### WHAT THE EXERCISE ASKS:
Return the line that has "Instruction: Enable the" and all lines below it through the last, exactly as they stand; omit pictures.

### THE DATA:
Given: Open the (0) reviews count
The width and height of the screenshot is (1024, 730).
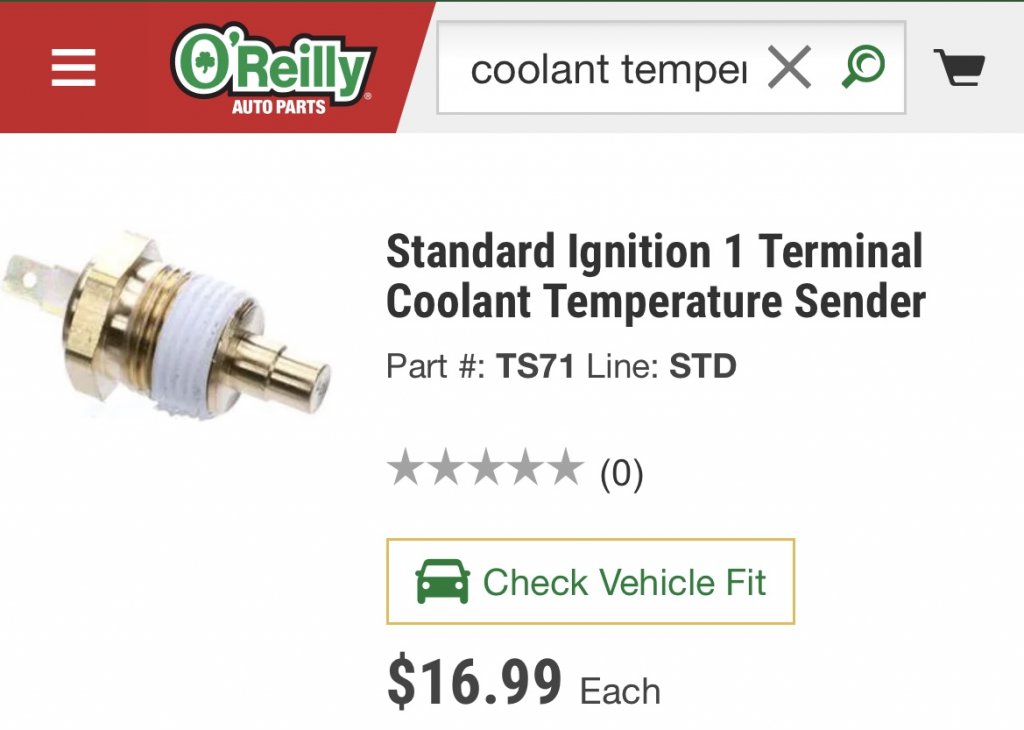Looking at the screenshot, I should coord(621,473).
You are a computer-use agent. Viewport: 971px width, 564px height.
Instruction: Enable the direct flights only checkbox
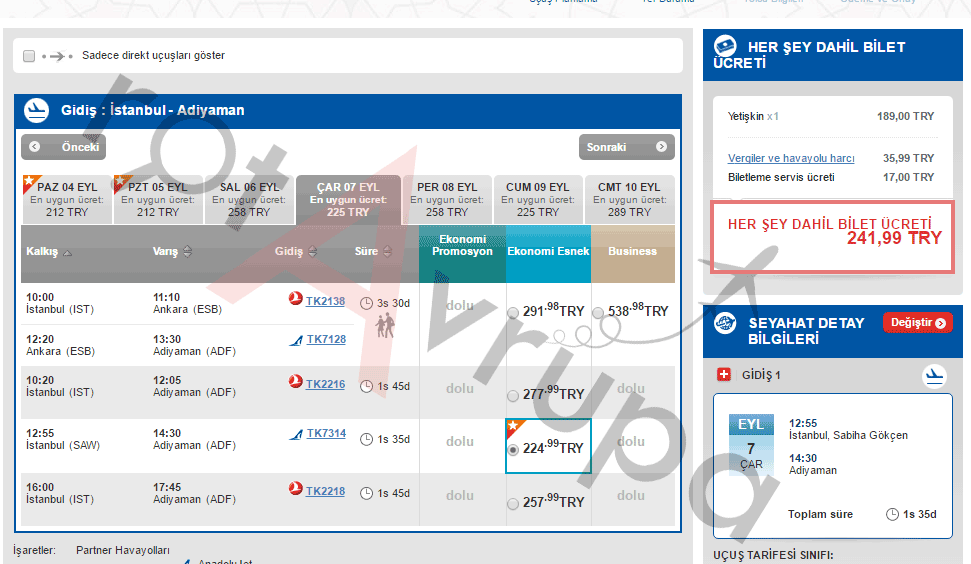(x=29, y=56)
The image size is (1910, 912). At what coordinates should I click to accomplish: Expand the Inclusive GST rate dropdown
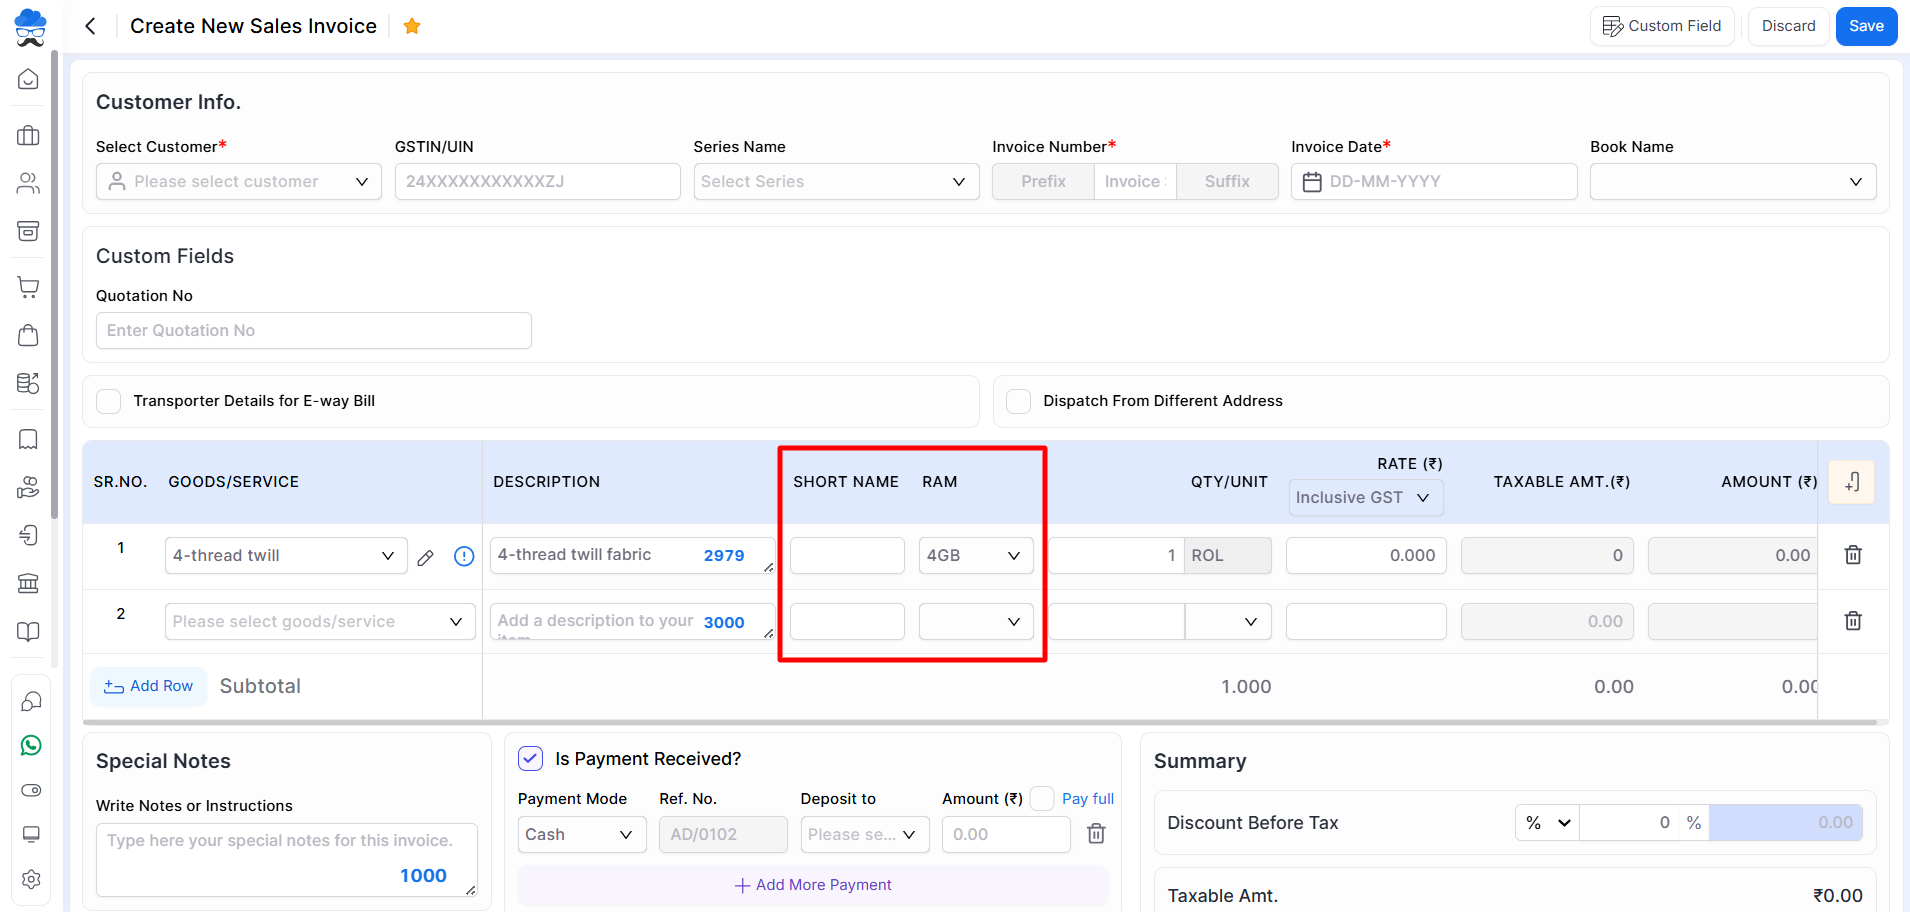click(1365, 498)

### RESULT FOR THIS TASK:
Instruction: Enable the direct flights only checkbox
(x=29, y=56)
The image size is (1910, 912). At what coordinates should I click to accomplish: Expand the Inclusive GST rate dropdown
click(1365, 498)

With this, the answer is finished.